Dataset entries:
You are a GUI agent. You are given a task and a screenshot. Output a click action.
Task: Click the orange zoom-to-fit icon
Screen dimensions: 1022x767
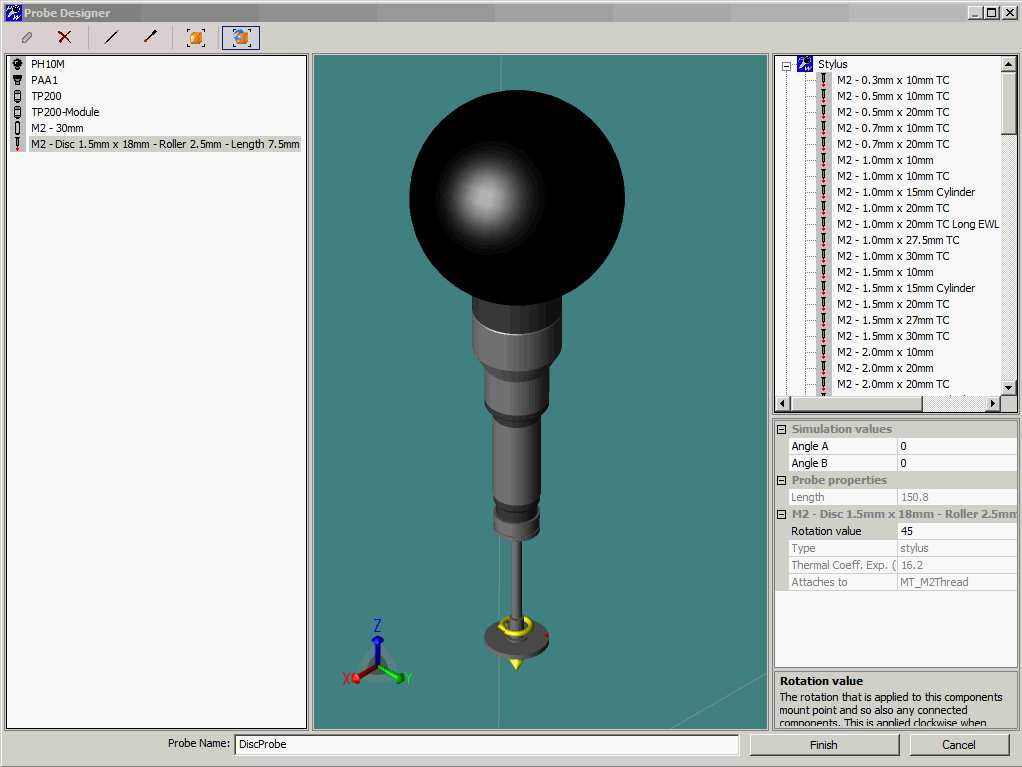click(x=196, y=37)
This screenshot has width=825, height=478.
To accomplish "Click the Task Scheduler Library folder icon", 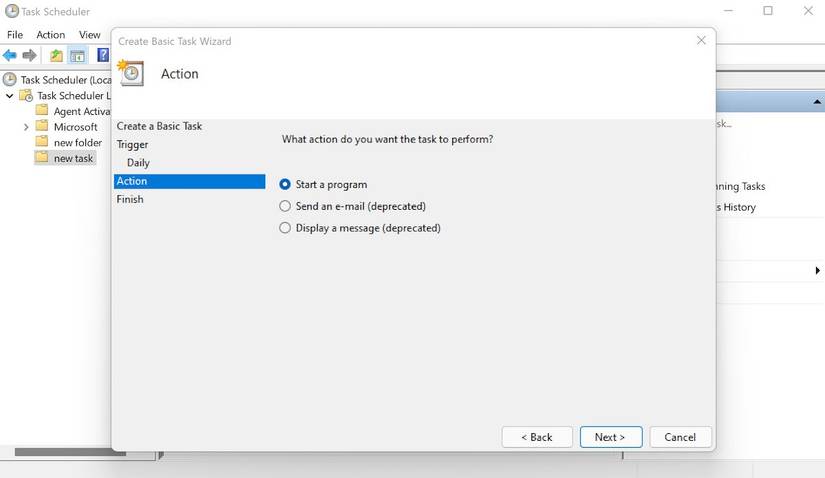I will pyautogui.click(x=26, y=96).
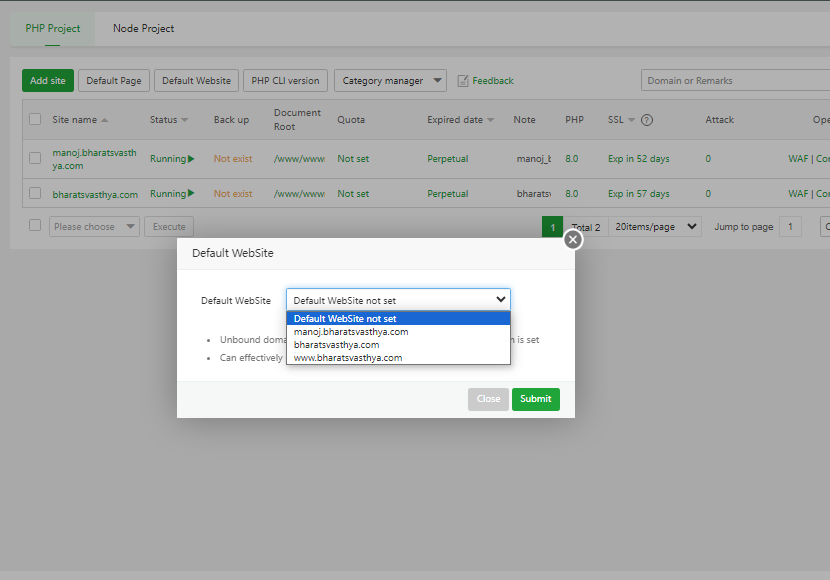Select manoj.bharatsvasthya.com from the dropdown list

[x=351, y=332]
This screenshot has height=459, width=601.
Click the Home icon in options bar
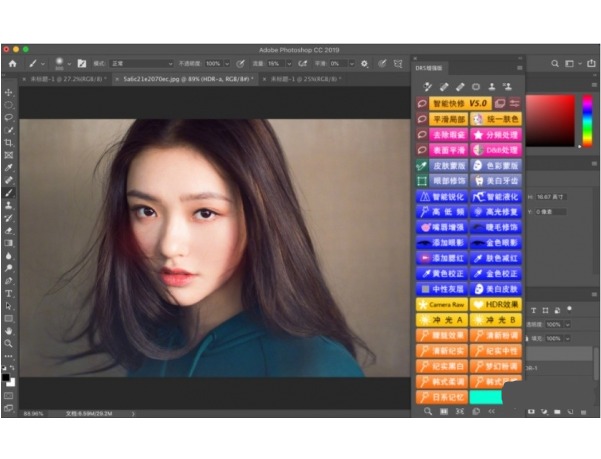(11, 62)
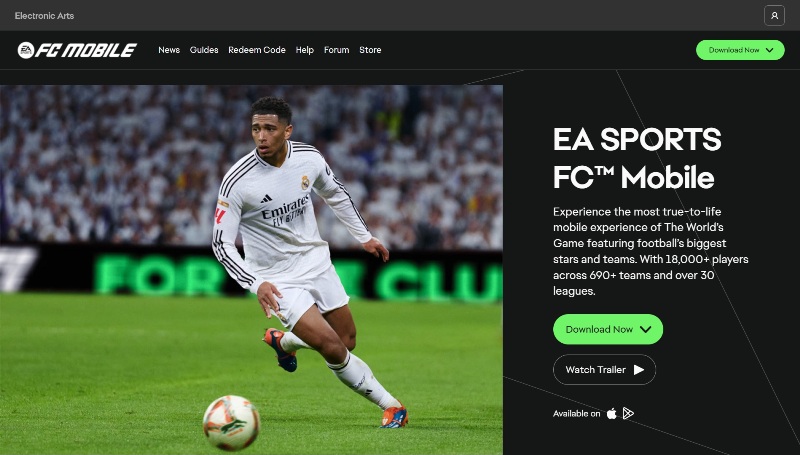Open the Guides menu item

point(204,50)
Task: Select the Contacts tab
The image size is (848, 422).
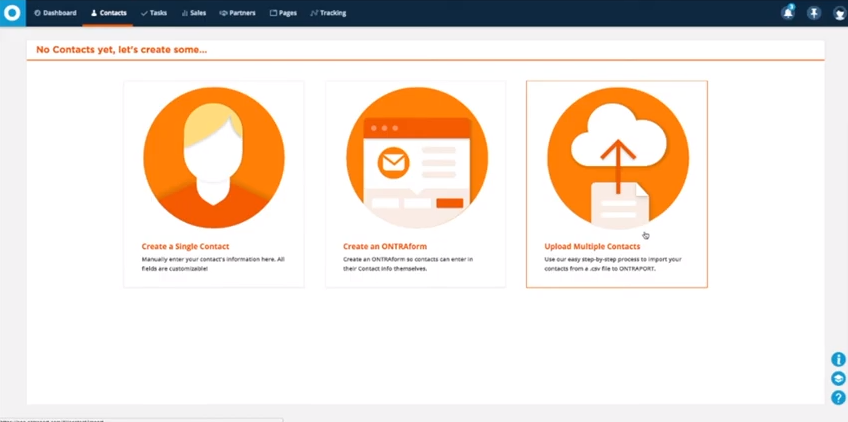Action: click(108, 13)
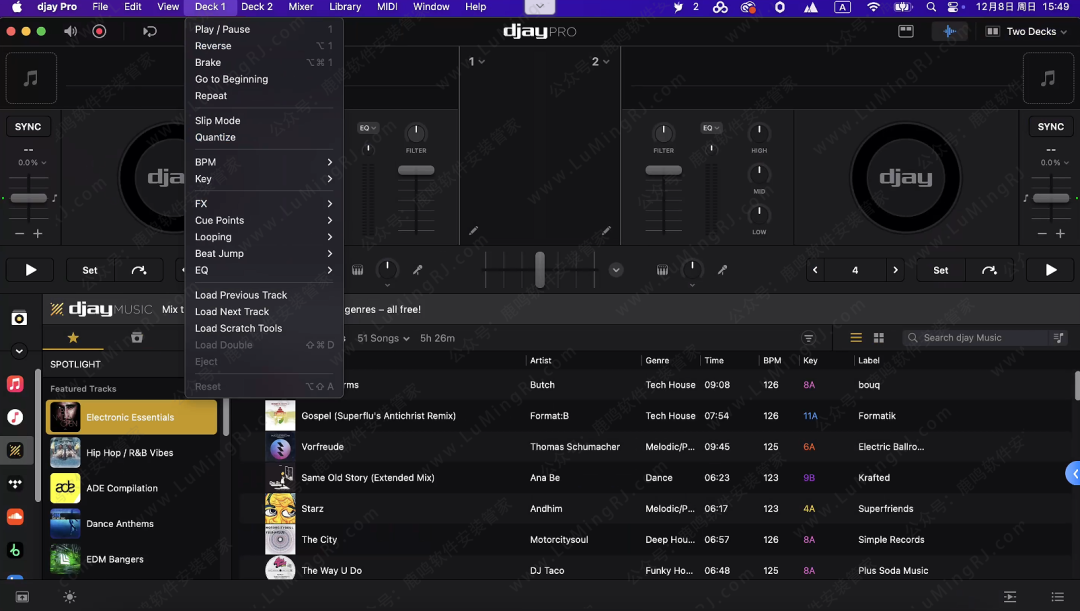Open the TIDAL library source
This screenshot has height=611, width=1080.
tap(15, 484)

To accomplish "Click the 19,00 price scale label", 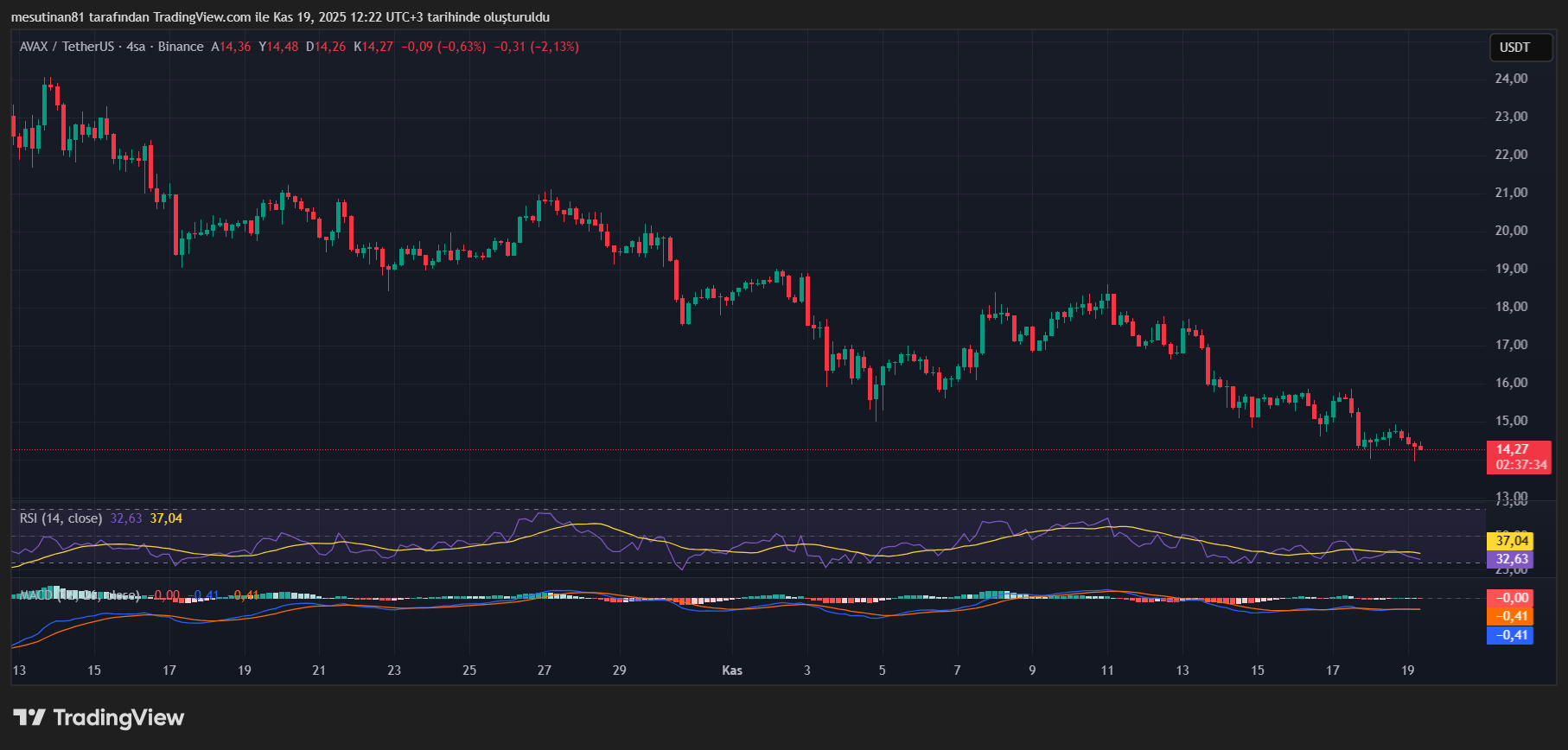I will [x=1511, y=269].
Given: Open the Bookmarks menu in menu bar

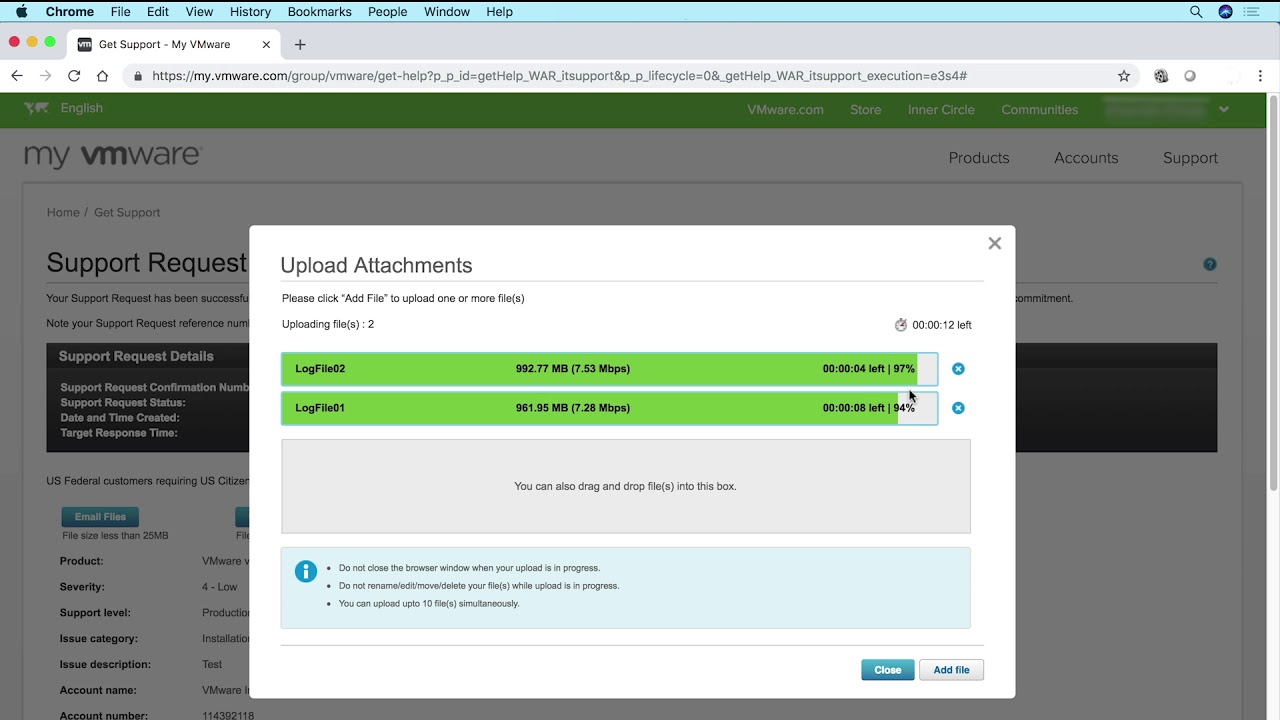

TASK REQUIREMENTS: In the records above, find the line containing "This screenshot has width=825, height=478." and output every line from the first through that one, exactly, omitting pictures.

WRITTEN SOLUTION:
You are a GUI agent. You are given a task and a screenshot. Output a click action.
Task: Click the orange zoom-to-fit icon
Screen dimensions: 1022x767
click(x=196, y=37)
This screenshot has width=825, height=478.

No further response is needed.